Mobile phones enlisted to help fight disease

Mobile phones enlisted to help fight disease

KARACHI, Pakistan - Big data, the information flow from digital communications analysis, is being used in the developed world to tackle socio-economic challenges such as the early identification and prevention of diseases. There has been much less progress in using such information sources in the developing world. But that is beginning to change.

Given the ubiquity of mobile phones throughout the world, governments can learn a great deal about their populations by utilizing the huge amounts of data collected by mobile operators, said Kenth Engo-Monsen, senior data scientist at Telenor Research, an arm of the Norwegian mobile operator. Understanding whole populations through mobile phone data is more efficient, cheaper and more accurate than traditional ways of gathering data, such as censuses, he said.
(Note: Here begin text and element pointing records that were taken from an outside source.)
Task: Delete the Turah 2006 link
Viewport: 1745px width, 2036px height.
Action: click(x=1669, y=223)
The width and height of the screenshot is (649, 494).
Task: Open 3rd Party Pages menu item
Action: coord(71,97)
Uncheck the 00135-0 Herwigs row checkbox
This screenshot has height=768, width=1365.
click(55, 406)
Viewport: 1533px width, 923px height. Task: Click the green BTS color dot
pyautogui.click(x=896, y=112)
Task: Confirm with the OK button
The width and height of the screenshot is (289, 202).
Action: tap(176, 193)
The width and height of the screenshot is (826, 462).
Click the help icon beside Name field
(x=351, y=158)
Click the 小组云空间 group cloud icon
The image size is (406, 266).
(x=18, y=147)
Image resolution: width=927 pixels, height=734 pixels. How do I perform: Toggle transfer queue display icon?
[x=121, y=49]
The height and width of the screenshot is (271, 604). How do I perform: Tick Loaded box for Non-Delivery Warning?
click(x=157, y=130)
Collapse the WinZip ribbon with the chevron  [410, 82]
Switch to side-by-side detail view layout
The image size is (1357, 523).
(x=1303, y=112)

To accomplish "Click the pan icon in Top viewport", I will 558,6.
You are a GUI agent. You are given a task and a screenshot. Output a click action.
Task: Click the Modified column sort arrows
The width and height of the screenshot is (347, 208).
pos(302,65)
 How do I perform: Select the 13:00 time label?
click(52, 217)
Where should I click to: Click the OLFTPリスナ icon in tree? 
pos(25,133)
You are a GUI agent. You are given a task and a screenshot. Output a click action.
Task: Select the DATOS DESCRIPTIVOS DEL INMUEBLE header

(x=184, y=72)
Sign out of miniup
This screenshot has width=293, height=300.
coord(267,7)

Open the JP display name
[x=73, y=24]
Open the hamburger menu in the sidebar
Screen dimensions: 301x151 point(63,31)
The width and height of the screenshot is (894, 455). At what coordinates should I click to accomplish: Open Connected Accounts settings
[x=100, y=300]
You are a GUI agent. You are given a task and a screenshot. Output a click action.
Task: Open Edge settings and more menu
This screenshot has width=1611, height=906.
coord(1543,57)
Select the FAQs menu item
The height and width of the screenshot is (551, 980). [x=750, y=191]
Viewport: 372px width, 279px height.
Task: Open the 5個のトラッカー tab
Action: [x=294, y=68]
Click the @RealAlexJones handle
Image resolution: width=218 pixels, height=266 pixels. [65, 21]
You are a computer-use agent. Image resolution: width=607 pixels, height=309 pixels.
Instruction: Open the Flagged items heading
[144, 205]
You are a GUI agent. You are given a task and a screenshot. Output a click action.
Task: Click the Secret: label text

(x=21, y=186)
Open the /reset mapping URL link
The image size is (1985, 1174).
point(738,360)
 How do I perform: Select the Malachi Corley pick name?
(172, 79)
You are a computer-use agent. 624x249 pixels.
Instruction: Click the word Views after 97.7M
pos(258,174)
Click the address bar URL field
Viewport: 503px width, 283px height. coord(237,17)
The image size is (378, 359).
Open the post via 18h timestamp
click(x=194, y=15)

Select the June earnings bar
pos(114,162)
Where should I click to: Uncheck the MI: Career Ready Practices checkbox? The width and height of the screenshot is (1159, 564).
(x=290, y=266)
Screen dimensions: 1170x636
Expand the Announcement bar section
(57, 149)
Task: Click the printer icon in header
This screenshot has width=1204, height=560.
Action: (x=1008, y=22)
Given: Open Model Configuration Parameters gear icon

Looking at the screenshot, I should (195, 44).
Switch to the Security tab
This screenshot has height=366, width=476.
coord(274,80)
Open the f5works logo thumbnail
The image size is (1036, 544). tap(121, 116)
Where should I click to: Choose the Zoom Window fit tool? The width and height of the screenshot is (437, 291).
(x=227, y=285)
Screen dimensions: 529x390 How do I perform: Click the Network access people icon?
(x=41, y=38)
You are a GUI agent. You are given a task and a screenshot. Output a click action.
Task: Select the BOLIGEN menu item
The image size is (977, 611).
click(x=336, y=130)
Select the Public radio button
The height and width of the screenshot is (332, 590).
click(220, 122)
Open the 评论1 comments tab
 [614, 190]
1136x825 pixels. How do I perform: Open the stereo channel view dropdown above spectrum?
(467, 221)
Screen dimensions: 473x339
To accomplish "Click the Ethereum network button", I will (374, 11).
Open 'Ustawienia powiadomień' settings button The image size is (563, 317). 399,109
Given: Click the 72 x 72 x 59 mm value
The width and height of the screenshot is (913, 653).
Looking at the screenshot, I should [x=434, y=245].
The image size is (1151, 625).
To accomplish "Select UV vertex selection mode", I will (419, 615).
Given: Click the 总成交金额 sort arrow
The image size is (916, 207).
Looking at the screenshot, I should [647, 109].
Using big data in this way is also faster than traditional methods of gathering information, which can be important in dealing with traumatic events such as natural disasters and major outbreaks of communicable diseases. First though, governments and digital businesses need to understand how best to gather and analyse the data they hold.

First steps

In a major step forward, Telenor and an international group of academics and health specialists recently published the results of a large-scale study regarding the role of human mobility in outbreaks of dengue fever in Pakistan. In the study, mobility was tracked through the use of mobile phones.

The study -- "Impacts of human mobility on the emergence of dengue epidemics in Pakistan" -- was carried out jointly by Telenor, the Harvard T.H. Chan School of Public Health, Oxford University, the US Center for Disease Control and Pakistan's University of Peshawar. It clearly demonstrated the power of mobile phone data being used to map the spread of epidemic diseases such as dengue fever.